◆ **What to do**: Each line from the line containing "Expand the General number format dropdown" through the last line of the entries is to be reproduced exactly as it stands.

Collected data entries

=-=-=

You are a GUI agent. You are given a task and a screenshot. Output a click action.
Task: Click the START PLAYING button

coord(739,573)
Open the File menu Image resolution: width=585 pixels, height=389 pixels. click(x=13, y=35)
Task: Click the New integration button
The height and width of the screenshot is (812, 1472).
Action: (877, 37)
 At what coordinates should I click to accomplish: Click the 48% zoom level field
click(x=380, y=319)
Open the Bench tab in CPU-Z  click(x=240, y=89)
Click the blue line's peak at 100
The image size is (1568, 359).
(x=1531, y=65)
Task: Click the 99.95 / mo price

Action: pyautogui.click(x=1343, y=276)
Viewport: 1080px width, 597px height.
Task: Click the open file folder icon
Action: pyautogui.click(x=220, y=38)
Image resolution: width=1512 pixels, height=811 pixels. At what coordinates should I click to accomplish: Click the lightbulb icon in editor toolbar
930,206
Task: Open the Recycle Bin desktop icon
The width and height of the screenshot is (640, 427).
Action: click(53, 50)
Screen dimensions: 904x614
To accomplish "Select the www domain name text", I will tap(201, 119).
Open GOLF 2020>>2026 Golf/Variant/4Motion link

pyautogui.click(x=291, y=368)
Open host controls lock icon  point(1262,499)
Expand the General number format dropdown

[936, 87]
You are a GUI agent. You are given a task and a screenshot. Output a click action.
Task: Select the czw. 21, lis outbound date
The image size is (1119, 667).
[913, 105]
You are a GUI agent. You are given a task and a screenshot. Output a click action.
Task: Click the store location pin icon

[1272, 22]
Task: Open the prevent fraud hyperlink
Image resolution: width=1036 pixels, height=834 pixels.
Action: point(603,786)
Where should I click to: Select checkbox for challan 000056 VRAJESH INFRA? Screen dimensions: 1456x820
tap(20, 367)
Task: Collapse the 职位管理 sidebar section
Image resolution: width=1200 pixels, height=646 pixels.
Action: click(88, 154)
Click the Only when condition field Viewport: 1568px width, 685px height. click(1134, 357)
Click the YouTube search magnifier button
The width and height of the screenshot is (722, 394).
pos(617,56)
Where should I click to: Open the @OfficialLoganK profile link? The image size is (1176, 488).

=-=-=

◆ **Output for this task**:
Expand the General number format dropdown

[936, 87]
You are a GUI agent. You are given a task and a screenshot. Output a click action.
Task: Select the czw. 21, lis outbound date
The image size is (1119, 667).
[913, 105]
You are a GUI agent. You are given a task and a screenshot. Output a click action.
Task: Click the store location pin icon

[1272, 22]
Task: Open the prevent fraud hyperlink
Image resolution: width=1036 pixels, height=834 pixels.
Action: point(603,786)
Where should I click to: Select checkbox for challan 000056 VRAJESH INFRA? Screen dimensions: 1456x820
tap(20, 367)
Task: Collapse the 职位管理 sidebar section
Image resolution: width=1200 pixels, height=646 pixels.
Action: click(88, 154)
Click the Only when condition field Viewport: 1568px width, 685px height. click(1134, 357)
Click the YouTube search magnifier button
The width and height of the screenshot is (722, 394).
pos(617,56)
Where should I click to: Open the @OfficialLoganK profile link? The image size is (1176, 488).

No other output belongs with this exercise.